Weatherford bad faith attorneys need to know about this recent court opinion from the Corpus Christi Court of Appeals. The style of the case is Ruth McGhan v. Farmers Insurance Exchange. Here are some facts.
This is an appeal from a summary judgment granted in favor of Farmers Insurance Exchange, and against Ruth McGhan in a case involving damages to her lake house. By one issue, McGhan claims that the trial court erred in granting summary judgment because Farmers failed to conduct a reasonable investigation of her claim as “no representative from Farmers inspected the damage to McGhan’s 3,500 square foot roof,” which gave rise to McGhan’s statutory, common law and breach of contract claims.
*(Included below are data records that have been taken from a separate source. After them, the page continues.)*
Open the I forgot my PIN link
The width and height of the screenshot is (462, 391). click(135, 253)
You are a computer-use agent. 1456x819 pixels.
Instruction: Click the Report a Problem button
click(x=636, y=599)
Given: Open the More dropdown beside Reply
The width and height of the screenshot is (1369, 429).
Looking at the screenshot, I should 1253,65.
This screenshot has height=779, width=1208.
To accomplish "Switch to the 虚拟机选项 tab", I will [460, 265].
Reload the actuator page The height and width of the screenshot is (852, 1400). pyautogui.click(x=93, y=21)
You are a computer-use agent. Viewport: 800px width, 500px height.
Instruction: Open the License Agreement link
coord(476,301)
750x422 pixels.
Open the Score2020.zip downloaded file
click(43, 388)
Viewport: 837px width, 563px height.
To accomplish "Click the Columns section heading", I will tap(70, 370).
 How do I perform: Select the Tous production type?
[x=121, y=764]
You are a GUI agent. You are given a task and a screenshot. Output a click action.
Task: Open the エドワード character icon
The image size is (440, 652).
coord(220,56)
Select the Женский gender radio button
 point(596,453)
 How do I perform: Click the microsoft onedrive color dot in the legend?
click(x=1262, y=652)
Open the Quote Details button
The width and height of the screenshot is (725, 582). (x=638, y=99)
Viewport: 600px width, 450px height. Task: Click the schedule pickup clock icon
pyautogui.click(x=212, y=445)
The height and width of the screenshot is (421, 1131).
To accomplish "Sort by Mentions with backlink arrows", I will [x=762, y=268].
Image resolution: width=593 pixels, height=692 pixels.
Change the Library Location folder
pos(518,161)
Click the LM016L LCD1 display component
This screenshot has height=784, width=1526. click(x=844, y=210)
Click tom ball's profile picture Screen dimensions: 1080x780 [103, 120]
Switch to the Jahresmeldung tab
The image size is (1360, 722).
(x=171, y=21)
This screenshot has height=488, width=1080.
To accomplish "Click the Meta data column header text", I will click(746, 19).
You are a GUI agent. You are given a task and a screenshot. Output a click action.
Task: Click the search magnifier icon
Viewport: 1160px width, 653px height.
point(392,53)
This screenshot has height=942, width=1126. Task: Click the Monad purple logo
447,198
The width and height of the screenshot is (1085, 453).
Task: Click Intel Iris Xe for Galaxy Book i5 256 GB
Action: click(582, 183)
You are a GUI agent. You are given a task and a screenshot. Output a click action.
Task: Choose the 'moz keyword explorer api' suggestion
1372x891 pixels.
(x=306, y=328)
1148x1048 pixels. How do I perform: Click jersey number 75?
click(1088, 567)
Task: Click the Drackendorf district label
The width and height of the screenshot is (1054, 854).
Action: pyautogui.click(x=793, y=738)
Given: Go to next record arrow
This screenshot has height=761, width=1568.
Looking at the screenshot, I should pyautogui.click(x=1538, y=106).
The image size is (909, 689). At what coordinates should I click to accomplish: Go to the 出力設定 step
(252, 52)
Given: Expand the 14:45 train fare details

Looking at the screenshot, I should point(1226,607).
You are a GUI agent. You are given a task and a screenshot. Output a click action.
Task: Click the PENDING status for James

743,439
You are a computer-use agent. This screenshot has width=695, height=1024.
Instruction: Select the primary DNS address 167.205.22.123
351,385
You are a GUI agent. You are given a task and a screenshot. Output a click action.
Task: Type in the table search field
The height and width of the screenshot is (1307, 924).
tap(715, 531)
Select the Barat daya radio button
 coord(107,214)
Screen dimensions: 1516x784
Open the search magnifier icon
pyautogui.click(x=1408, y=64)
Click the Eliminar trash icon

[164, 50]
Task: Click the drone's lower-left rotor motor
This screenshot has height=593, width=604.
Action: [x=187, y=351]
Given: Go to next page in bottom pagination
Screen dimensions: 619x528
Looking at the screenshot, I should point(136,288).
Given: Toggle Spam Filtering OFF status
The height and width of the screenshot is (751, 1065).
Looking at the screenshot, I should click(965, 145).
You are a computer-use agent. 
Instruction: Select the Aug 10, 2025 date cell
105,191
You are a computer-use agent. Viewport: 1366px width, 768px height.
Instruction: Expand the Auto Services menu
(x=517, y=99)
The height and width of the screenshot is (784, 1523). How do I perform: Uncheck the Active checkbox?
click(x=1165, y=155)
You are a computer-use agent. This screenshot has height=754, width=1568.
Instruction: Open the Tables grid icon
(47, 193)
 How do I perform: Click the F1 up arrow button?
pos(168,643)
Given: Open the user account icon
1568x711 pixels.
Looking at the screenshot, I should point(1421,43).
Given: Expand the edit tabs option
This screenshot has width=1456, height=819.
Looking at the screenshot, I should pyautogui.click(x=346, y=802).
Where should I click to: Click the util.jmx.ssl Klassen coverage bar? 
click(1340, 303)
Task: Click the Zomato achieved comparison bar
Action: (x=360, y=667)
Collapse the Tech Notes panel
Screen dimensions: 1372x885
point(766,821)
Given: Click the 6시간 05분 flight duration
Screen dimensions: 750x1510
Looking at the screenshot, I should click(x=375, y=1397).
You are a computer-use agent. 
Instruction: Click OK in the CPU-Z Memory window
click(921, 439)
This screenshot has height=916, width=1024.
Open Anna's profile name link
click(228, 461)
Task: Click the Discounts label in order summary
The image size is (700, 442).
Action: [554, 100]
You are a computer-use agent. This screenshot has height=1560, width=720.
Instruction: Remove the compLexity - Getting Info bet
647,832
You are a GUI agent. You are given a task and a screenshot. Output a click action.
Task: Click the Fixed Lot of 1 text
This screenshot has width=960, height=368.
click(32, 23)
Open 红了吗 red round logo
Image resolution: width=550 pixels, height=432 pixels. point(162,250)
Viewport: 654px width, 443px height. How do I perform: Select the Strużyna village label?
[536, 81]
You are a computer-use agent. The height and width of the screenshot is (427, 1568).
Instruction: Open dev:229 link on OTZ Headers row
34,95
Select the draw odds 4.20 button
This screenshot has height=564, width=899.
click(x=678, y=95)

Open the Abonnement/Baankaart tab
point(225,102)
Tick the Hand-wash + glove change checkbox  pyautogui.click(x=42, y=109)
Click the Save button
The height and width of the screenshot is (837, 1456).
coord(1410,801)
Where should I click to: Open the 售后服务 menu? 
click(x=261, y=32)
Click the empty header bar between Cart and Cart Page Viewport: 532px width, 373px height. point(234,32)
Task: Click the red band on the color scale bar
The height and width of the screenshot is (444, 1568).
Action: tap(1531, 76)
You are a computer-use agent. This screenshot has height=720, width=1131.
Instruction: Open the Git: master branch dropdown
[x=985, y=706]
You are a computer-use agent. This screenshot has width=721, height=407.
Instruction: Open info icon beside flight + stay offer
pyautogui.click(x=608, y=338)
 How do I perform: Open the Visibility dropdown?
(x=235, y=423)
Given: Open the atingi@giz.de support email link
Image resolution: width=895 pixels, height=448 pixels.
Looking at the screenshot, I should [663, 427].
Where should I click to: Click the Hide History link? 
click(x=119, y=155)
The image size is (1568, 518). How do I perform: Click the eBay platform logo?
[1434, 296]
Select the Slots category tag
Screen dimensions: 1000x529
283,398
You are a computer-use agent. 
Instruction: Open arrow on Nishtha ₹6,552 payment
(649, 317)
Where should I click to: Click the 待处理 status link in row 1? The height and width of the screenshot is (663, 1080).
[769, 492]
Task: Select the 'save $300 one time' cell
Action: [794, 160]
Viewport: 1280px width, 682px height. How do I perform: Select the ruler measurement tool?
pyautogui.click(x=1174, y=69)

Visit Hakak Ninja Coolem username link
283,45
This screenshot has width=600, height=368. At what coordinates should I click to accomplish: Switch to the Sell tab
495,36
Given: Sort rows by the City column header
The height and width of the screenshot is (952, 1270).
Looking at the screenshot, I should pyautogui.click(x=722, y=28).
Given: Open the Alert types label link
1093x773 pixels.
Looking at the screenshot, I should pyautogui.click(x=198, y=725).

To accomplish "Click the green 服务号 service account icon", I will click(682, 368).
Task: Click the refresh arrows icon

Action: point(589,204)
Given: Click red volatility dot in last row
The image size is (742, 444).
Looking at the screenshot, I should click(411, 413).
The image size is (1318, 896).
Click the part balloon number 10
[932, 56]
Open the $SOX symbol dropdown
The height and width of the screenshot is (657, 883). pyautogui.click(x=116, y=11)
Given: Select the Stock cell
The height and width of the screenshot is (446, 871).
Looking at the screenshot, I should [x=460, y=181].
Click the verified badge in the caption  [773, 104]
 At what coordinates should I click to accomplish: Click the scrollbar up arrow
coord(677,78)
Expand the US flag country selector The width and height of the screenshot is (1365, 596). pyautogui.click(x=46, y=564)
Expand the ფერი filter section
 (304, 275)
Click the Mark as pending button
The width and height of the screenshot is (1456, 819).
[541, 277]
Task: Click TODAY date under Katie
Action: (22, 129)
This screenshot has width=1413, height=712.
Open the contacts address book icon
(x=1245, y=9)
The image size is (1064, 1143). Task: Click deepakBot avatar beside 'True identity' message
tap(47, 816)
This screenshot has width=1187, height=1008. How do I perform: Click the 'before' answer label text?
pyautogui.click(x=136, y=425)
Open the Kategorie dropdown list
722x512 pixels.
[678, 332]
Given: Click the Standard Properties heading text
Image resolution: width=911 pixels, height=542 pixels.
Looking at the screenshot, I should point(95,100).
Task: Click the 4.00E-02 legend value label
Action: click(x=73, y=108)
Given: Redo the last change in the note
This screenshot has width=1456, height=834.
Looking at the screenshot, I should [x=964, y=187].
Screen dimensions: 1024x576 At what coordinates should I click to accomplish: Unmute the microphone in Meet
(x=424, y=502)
McGhan originally filed suit against Charles Archer, Diana Kees, Archer Development Group, and Bill and Alice Clayton with respect to repairs that allegedly needed to be made to her home. Farmers had not yet been sued, but the pleadings alleged that coverage had been denied. Farmers was not named as a defendant until McGhan’s third amended petition in which she asserted that Farmers denied her claims because the claims were not covered losses. The lawsuit asserted claims of breach of contract, bad faith, deceptive trade practices, and negligence. In McGhan’s fourth amended petition, filed after the summary judgment was heard, McGhan alleged for the first time that no representative of Farmers adequately inspected the roof when she made her claims in 2007. Her causes of action against Farmers remained the same as alleged in the third amended petition.